1. Field of the Invention
This invention relates to precision tracking of targets (aeroplanes, missiles, launch vehicles, launchsites, landmarks, etc.) with a spacecraft, and more particularly to the use of integral pulse frequency modulation (IPFM) reaction jets for tracking the target with small tracking errors. Additionally, this invention is related to stabilizing the interaction of control jets with flexible portions of the spacecraft and to suppressing vibration to minimize jitter.

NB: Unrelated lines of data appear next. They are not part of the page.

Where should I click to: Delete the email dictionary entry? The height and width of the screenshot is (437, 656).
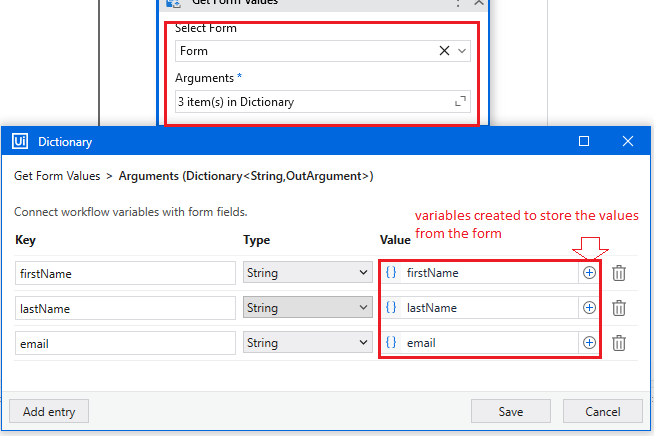pyautogui.click(x=619, y=343)
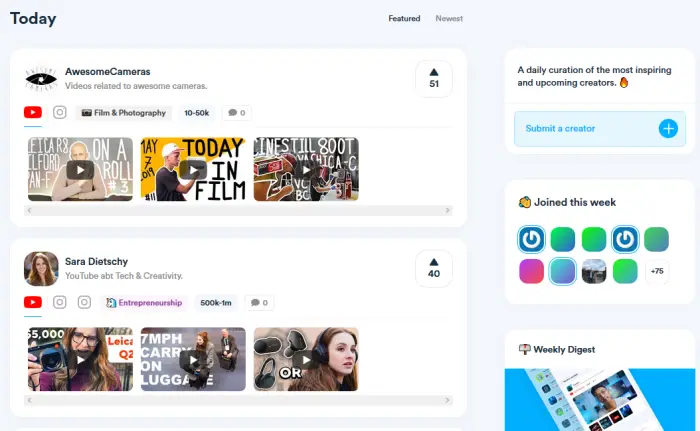
Task: Switch to the Newest tab
Action: 449,18
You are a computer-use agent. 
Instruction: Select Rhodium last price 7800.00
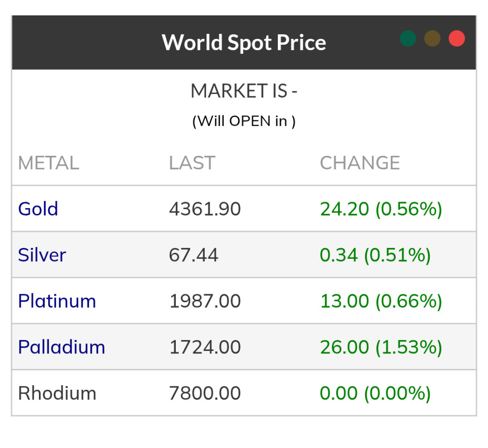[x=205, y=393]
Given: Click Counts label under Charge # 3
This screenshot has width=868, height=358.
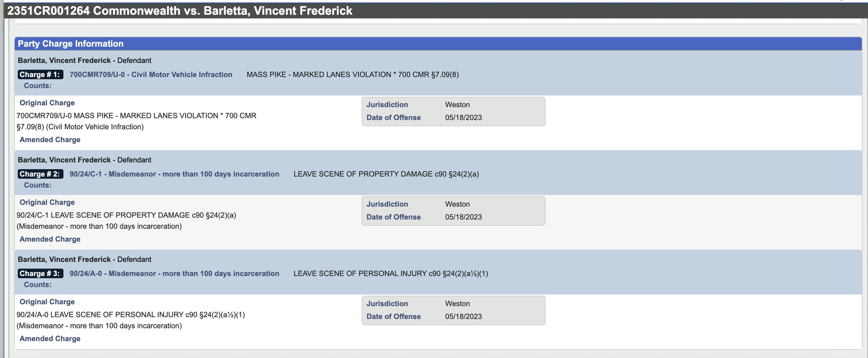Looking at the screenshot, I should click(38, 285).

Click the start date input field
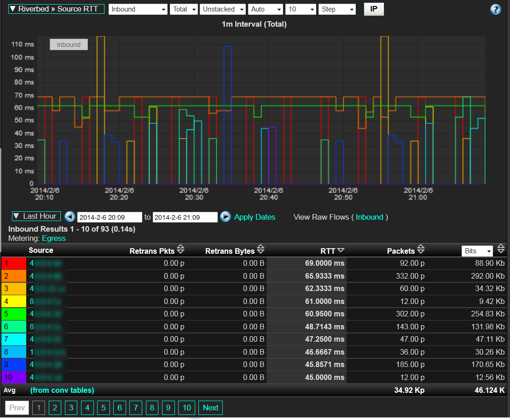tap(110, 217)
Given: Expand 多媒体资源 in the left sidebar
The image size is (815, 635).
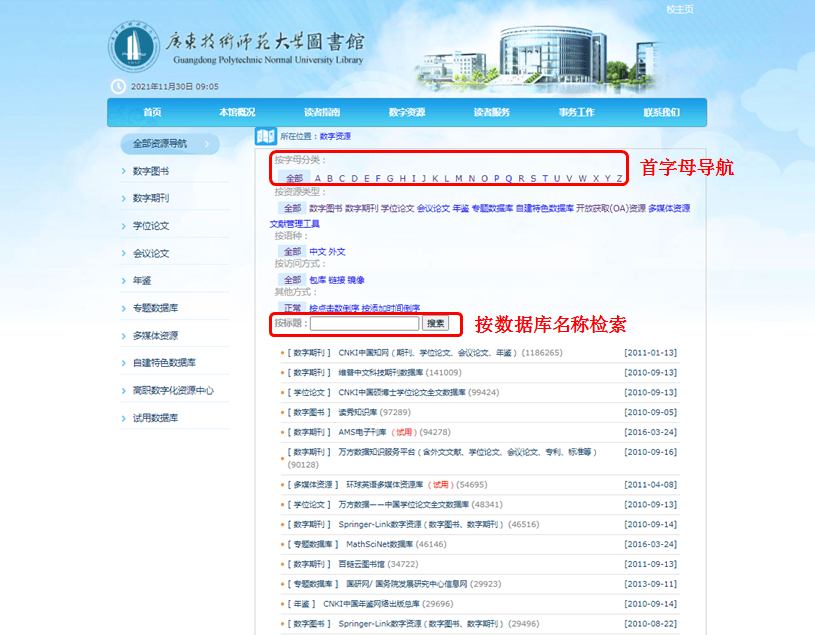Looking at the screenshot, I should click(x=155, y=336).
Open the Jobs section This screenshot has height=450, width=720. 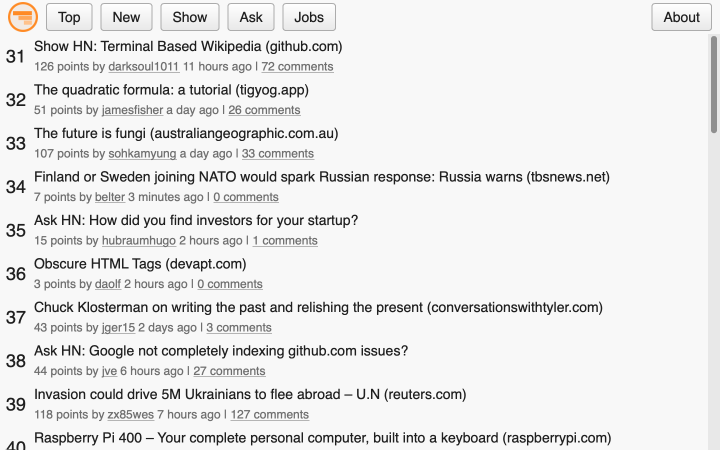[x=309, y=17]
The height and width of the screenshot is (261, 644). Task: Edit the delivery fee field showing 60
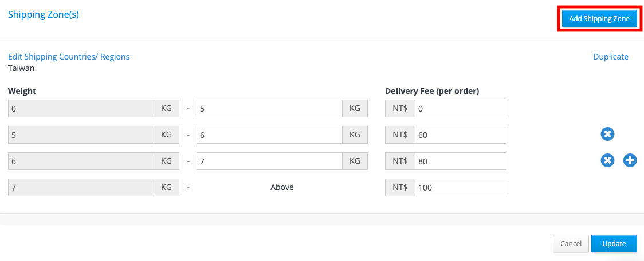[x=461, y=135]
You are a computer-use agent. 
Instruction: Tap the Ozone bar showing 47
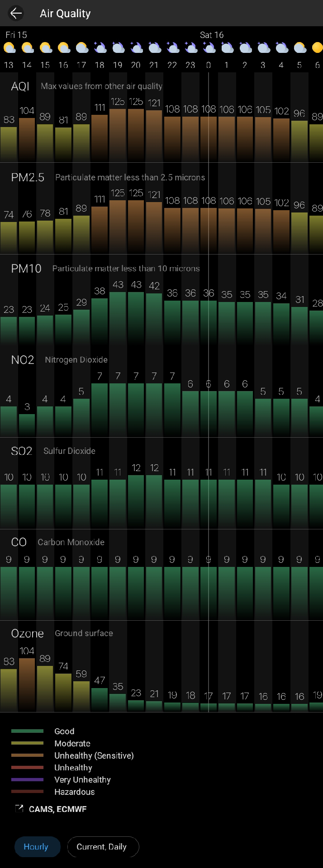100,699
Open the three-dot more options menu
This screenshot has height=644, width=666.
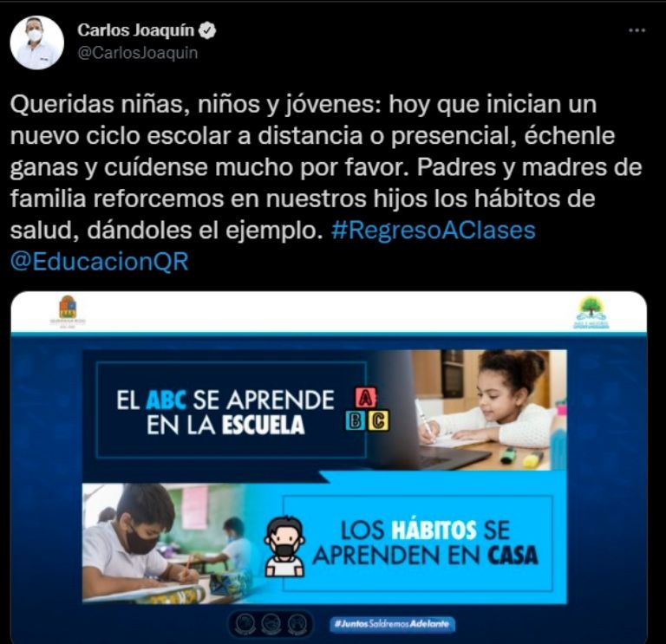point(637,30)
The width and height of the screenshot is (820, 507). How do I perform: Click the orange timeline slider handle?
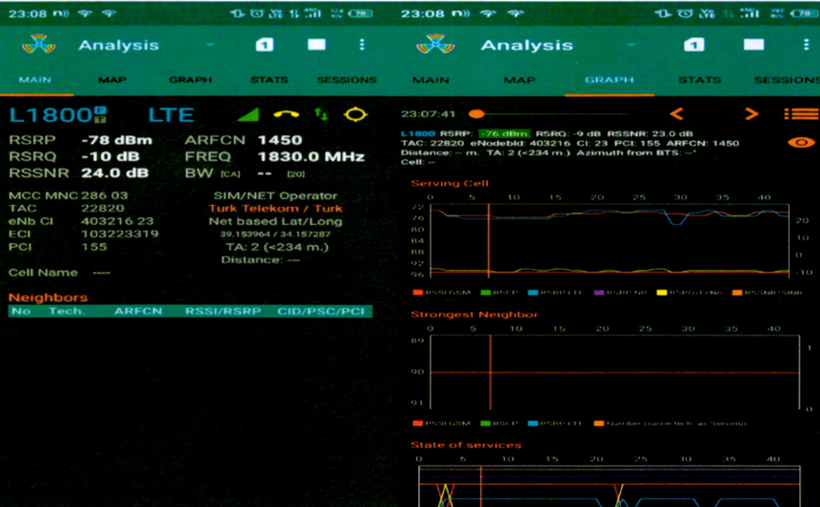point(476,114)
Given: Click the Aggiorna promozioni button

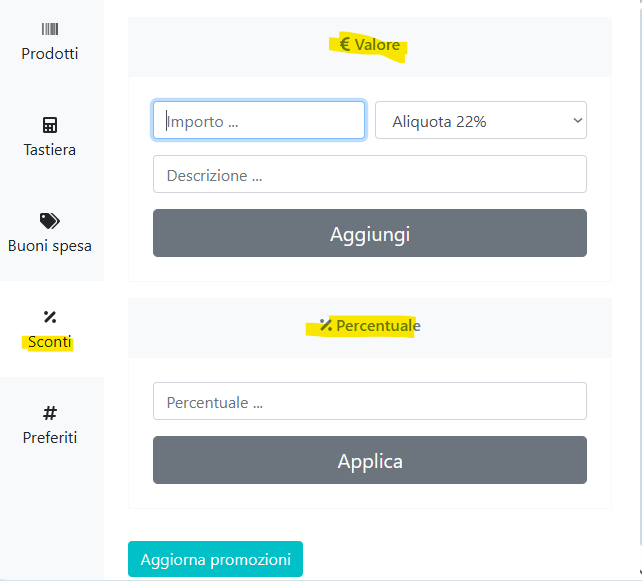Looking at the screenshot, I should [215, 559].
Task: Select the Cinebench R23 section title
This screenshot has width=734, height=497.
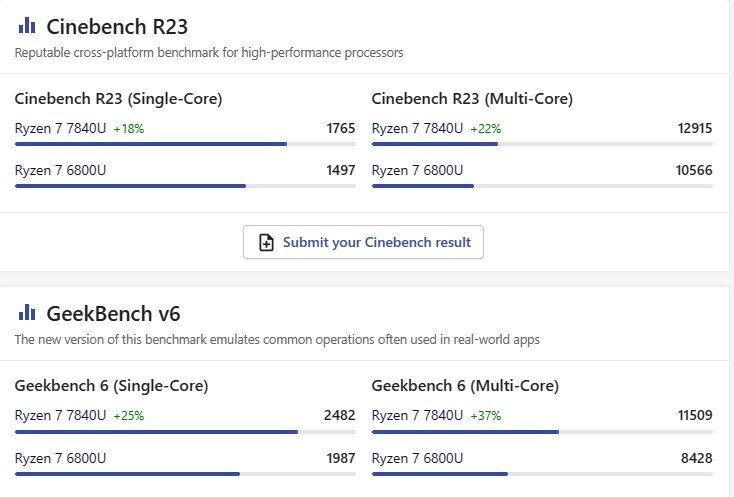Action: 117,27
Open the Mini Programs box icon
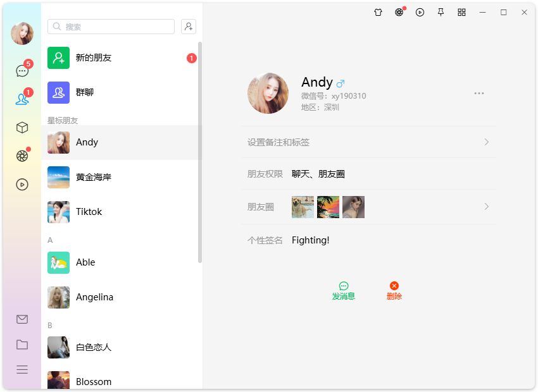538x392 pixels. (22, 127)
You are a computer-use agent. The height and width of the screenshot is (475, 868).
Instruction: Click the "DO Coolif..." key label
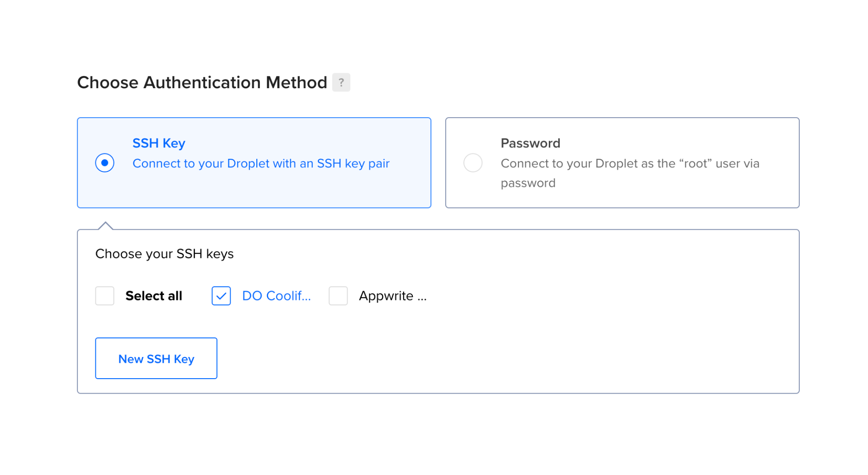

2. Description of the Related Art
Farrenkopf et al. (see Farrenkopf, R. L., Sabroff, A. E., and Wheeler, P. C., "Integral Pulse Frequency On-Off Control," Guidance and Control II, Edited by R. C. Langford and C. J. Mundo, Vol. 13, Progress in Astronautics and Aeronautics, Academic Press, New York, 1964, pp. 185-216) presented a complete procedure for designing a single-axis IPFM controller, and compared its performance with a saturating proportional-plus-derivative controller and a relay controller with a deadband and hysteresis. Abdel-Rahman (see Abdel-Rahman, T.M.M., The Effects of Structural Flexibility on the Nonlinear Attitude Control of Spacecraft, Institute for Aerospace Studies, University of Toronto, UTIAS Report No. 222, December 1977) compared it further with a dual time constant pseudorate controller. The unique characteristics and benefits of an IPFM controller are: It activates a thruster pulse of constant width whenever the integral of a linear combination of position and rate errors exceeds a certain threshold; the frequency of the jet firing is thereby modulated, keeping the pulsewidth constant. Farrenkopf, et al. (see Farrenkopf, Sabroff, and Wheeler, above) conclude that because of integration of the errors, the effect of sensor noise is considerably mitigated and the attitude control is much smoother than that by a pseudorate controller. This is true also because of availability of the rate error. Owing to these features, the IPFM controller is not as debilitated by structural flexibility as a pseudorate controller is, even when the natural damping of the structure is low (.zeta..apprxeq.0.0025) and the sensor time lag large (see Abdel-Rahman, above). As will be disclosed below, IPFM controllers are therefore utilized herein for target tracking, requiring large angle multi-axis attitude motions, and for spacecraft attitude control under disturbance torques.
Thrusters are particularly prone to exciting flexible modes of a spacecraft. Therefore, it is imperative to examine if flexibility degrades the controller performance, induces instability, or under some favorable circumstances the controller suppresses the vibrations. The interaction between nonlinear reaction jet controllers and structures has been analyzed in the past using describing function and Liapunov techniques. These analyses tend to be rather sophisticated, however. Moreover, symmetric elastic modes usually do not interact with spacecraft attitude, but when they do, owing to their moment arm from the vehicle mass center, thrusters must be located carefully because their translational force is not of the same genre as the angle measured by an IMU gyro. Gevarter (see Gevarter, W. B., "Basic Relations for Control of Flexible Vehicles," AIAA Journal, Vol. 8, No. 4, 1970, pp. 666-672) furnished corresponding linear stability conditions.